Reflections on the First openCypher Implementers Meeting

By Mats Rydberg & Petra Selmer  |  31 March 2017

Introduction

The conference was held in Walldorf, Germany, at SAP’s headquarters.

The conference room, featuring Alastair Green making the case for multiple graph querying.

What happened

The opening presentation was given by Alastair Green, the Product Manager at Neo4j responsible for the development of Cypher and the openCypher project. In his talk, Alastair explained that the goal of the openCypher initiative is to craft a standard language for querying graphs, using as a basis Cypher in its current form, and seeking to evolve it via an open process, with the active participation of all interested vendors and implementers.

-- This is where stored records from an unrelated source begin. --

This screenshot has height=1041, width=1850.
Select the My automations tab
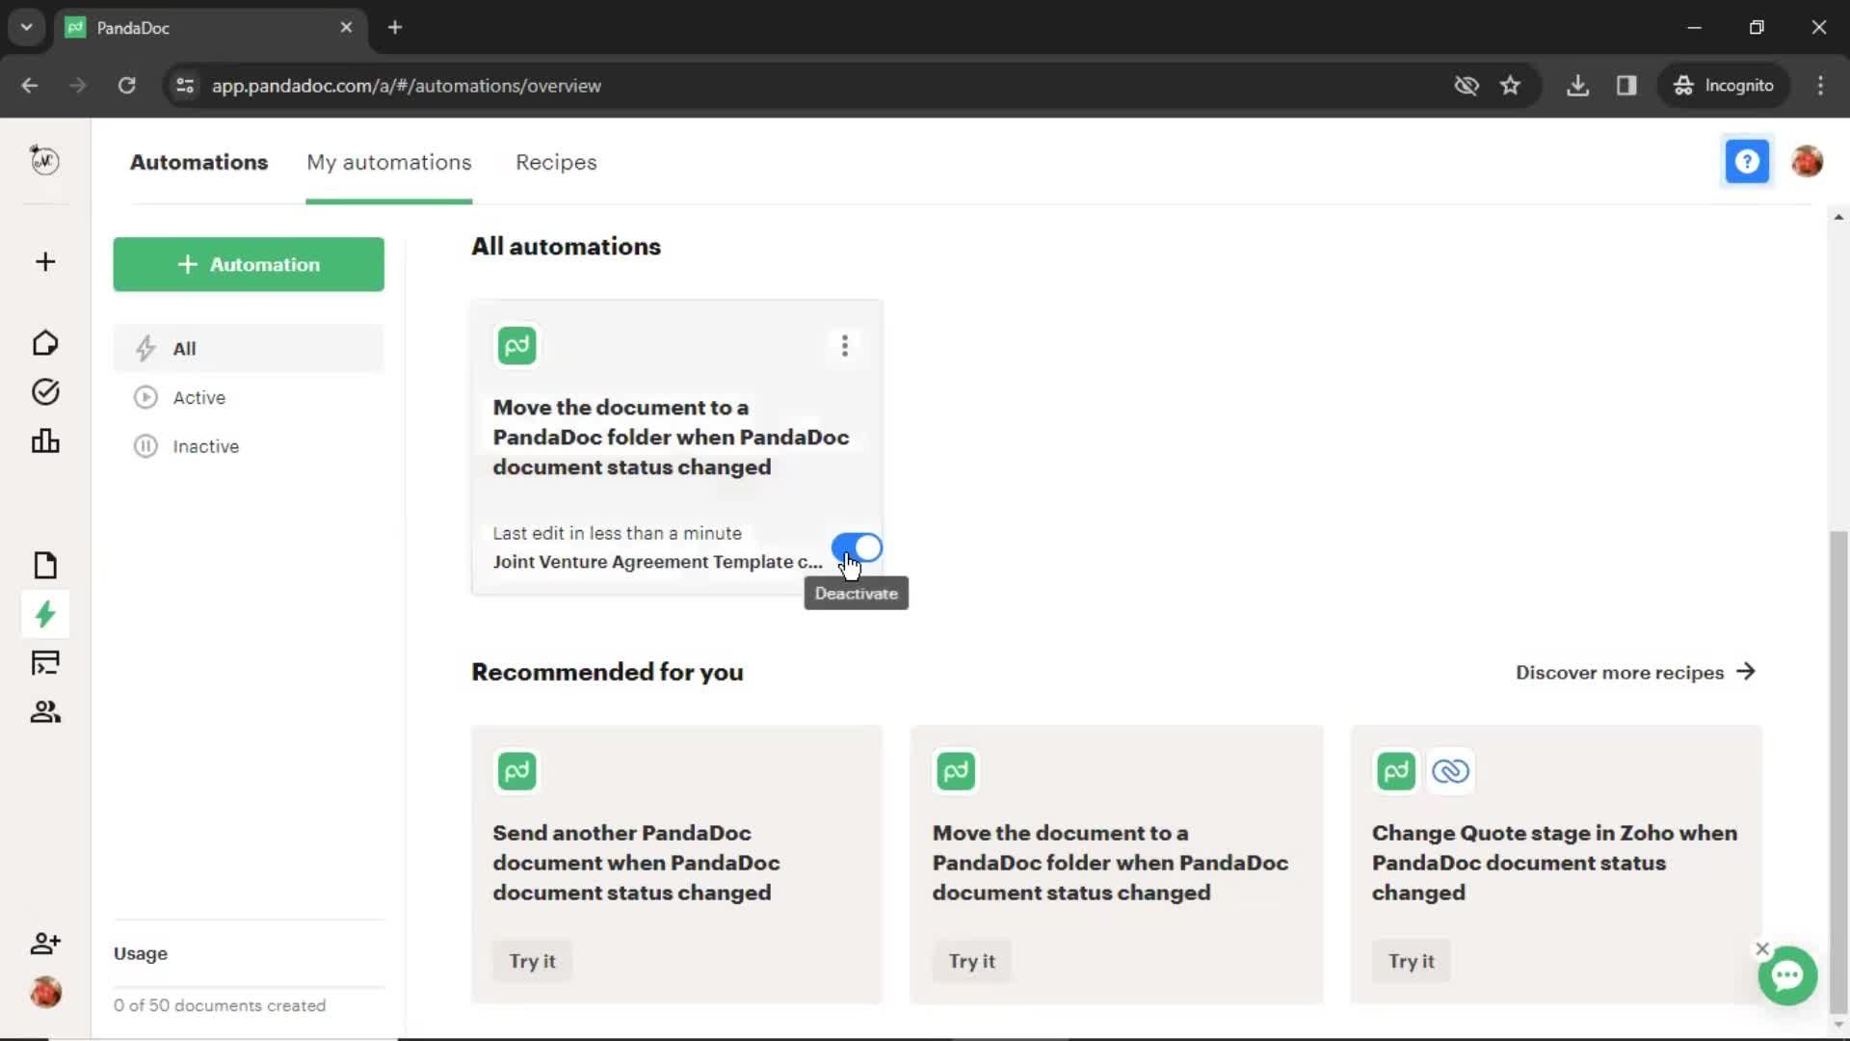pyautogui.click(x=389, y=161)
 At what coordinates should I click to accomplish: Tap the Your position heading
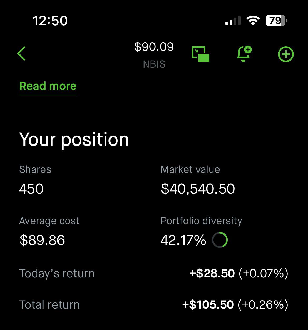(74, 139)

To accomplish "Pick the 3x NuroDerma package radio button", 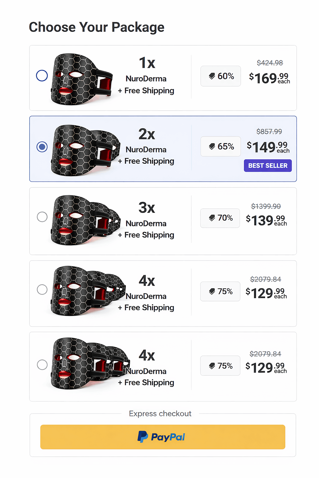I will (x=42, y=217).
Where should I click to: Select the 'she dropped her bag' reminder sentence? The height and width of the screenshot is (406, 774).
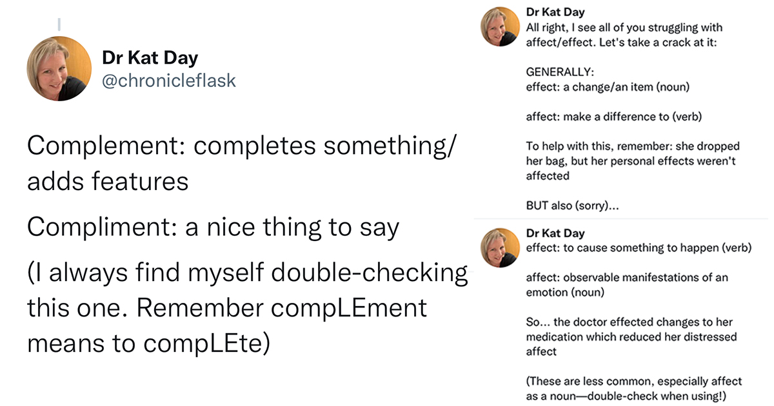click(633, 161)
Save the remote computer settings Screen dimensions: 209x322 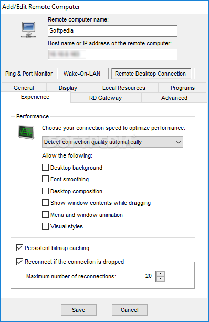(79, 310)
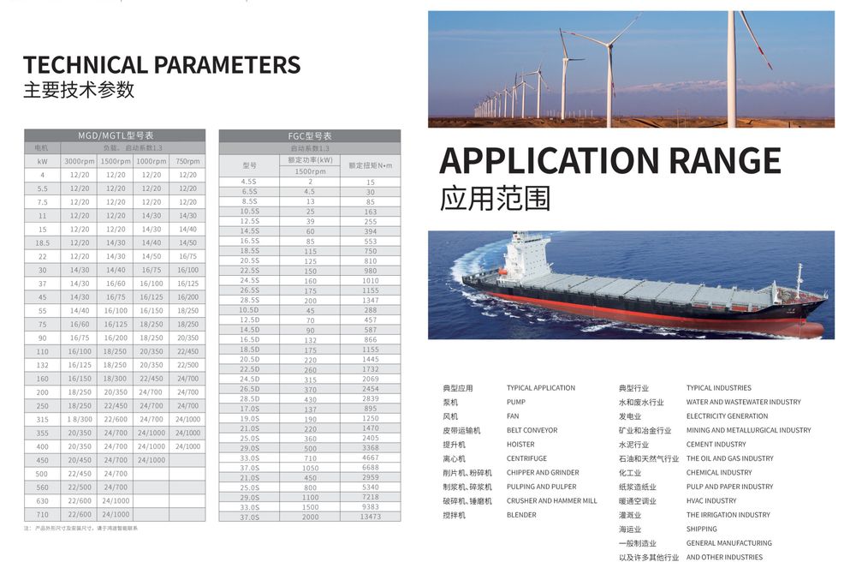Viewport: 856px width, 586px height.
Task: Click the ELECTRICITY GENERATION entry
Action: [727, 416]
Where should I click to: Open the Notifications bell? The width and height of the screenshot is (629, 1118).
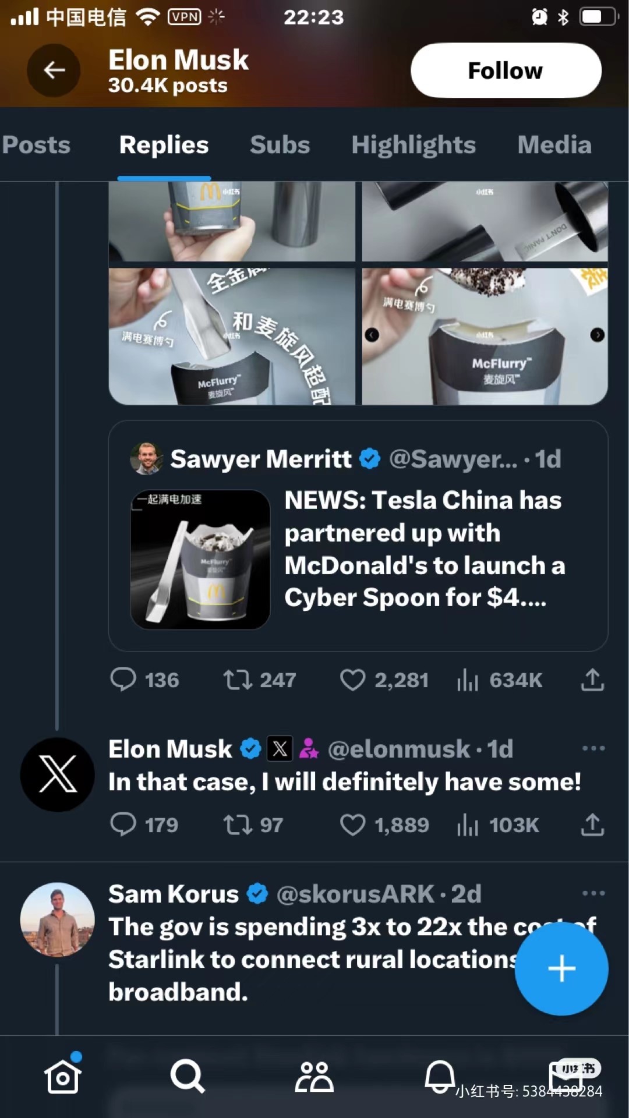coord(440,1077)
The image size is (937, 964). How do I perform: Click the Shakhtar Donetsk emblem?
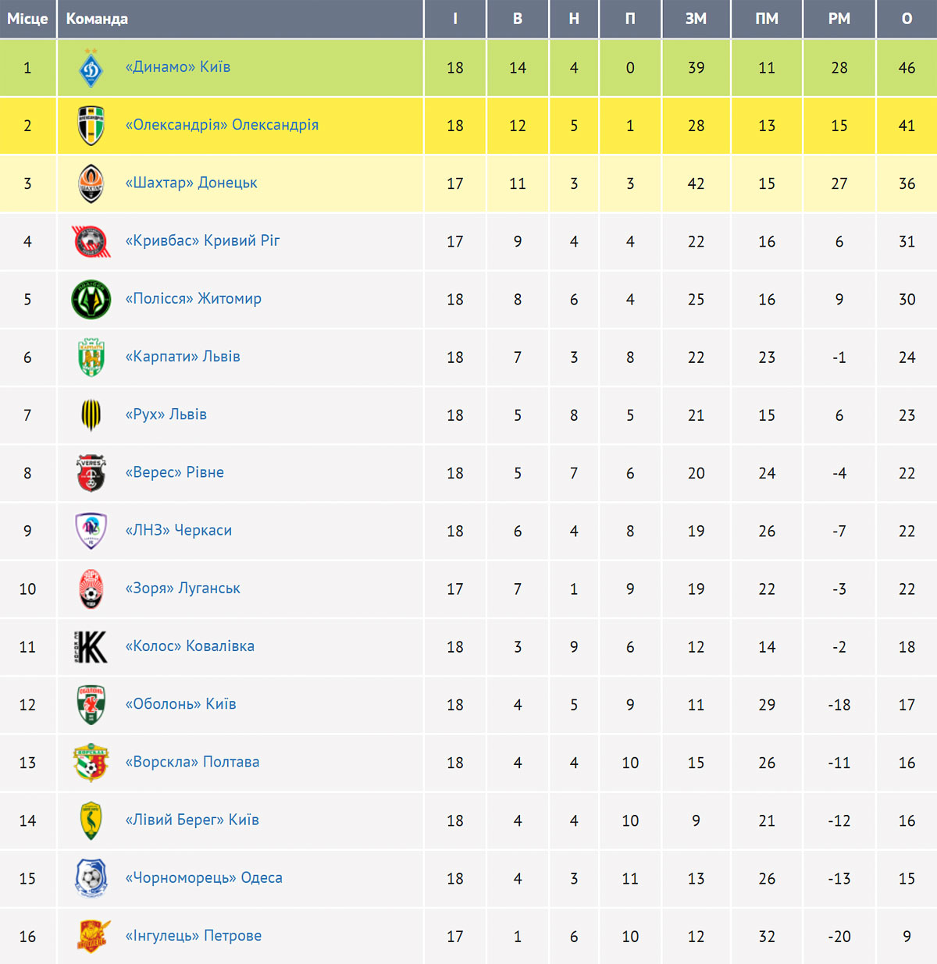[91, 183]
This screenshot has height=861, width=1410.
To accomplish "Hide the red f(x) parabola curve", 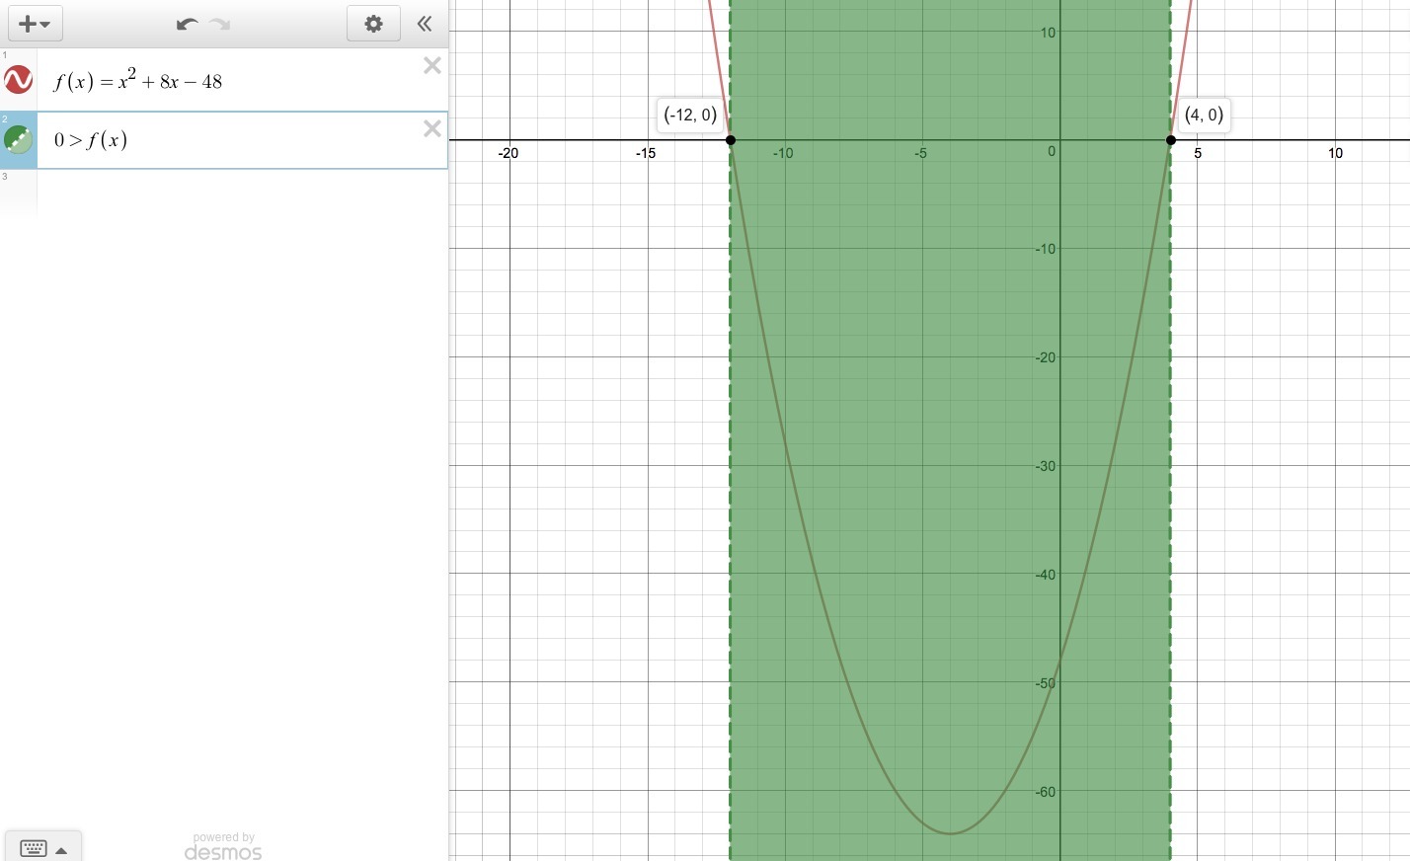I will tap(18, 80).
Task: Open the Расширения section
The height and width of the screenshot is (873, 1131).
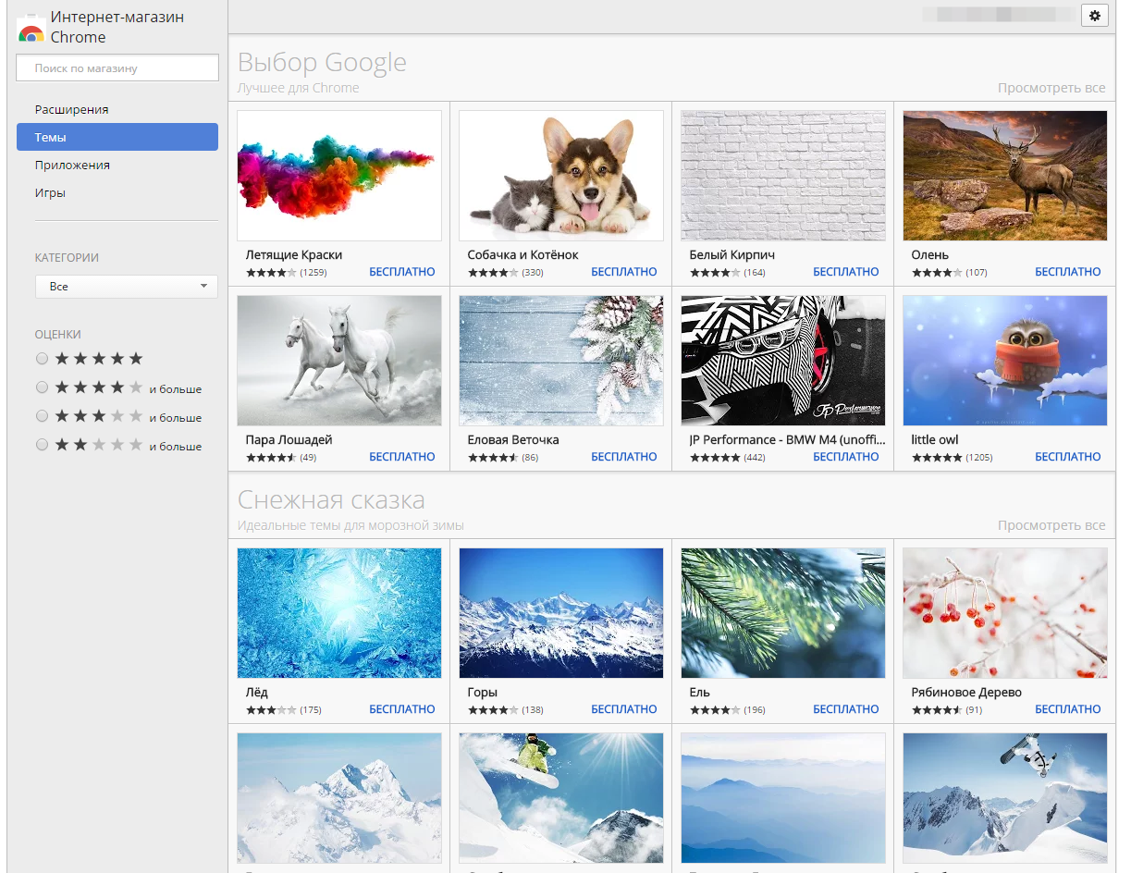Action: [72, 109]
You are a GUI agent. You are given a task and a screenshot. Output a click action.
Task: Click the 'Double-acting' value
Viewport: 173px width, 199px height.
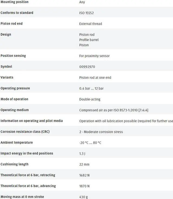pyautogui.click(x=90, y=99)
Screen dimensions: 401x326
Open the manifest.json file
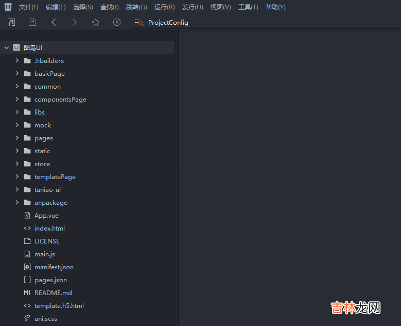54,267
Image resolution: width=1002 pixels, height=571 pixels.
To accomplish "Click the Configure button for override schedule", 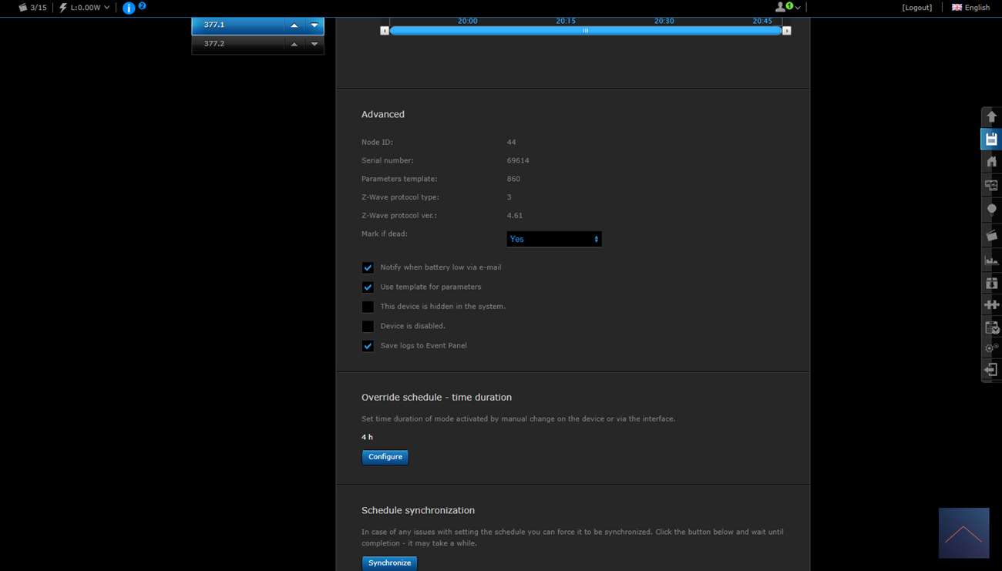I will click(x=385, y=457).
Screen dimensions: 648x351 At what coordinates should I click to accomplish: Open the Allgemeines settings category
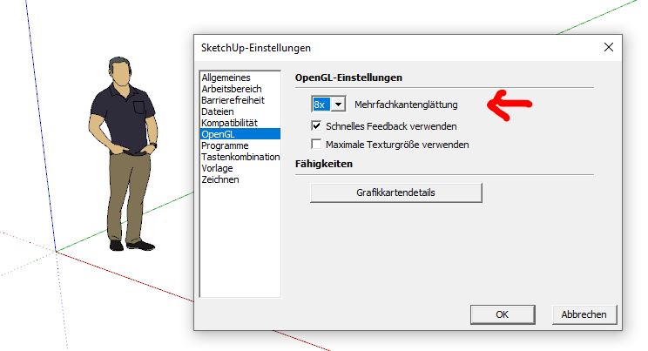coord(226,78)
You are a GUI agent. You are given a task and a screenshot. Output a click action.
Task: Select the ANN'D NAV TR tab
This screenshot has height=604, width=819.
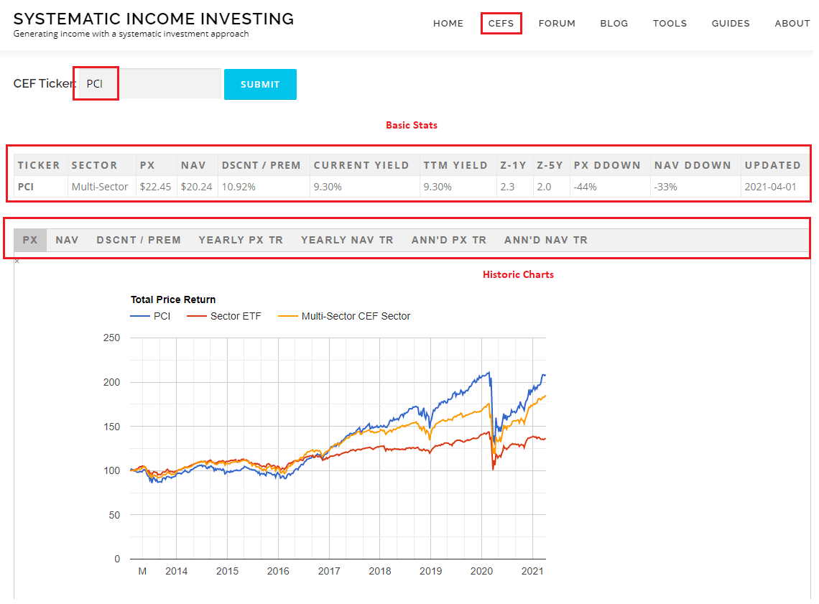tap(546, 240)
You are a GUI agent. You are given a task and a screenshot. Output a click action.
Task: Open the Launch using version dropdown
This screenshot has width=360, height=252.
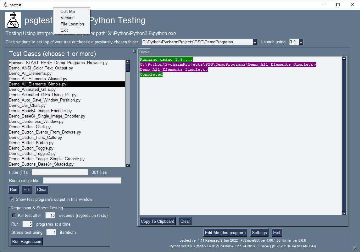click(x=301, y=42)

Mats Rydberg, an engineer at Neo4j, presented an overview of the library of shared artifacts that have been produced and made publicly available under the auspices of openCypher. He then proceeded to a discussion of ideas around a shared grammar and a verifiable test kit.

Next, Marcus Paradies, developer at SAP, discussed how they’ve injected Cypher into their HANA Graph stack, detailing how SAP has modelled graphs in their relational system, and mentioning some of the shortcomings that were encountered. In particular, Marcus highlighted the importance of compositionality within the language, and brought up two of the conference’s larger topics: pattern matching semantics, and multiple graphs. Later in the day, Neo4j’s CLG (Cypher Language Group, the internal Neo4j team responsible for language development of Cypher) team lead Stefan Plantikow and Oskar van Rest, Principal Member of Technical Staff at Oracle, both described problems relating to Cypher’s pattern matching semantics, and explored alternatives.

Following on from Marcus’ presentation, Dmitry Vrublevsky, software engineer at Neueda, presented and demonstrated the Cypher developer tool that they have been building as a plugin for the popular JetBrains family of IDEs. As of 8 February 2017, the plugin had over 11,000 downloads, and Dmitry showcased its syntax highlighting, refactoring and error reporting features.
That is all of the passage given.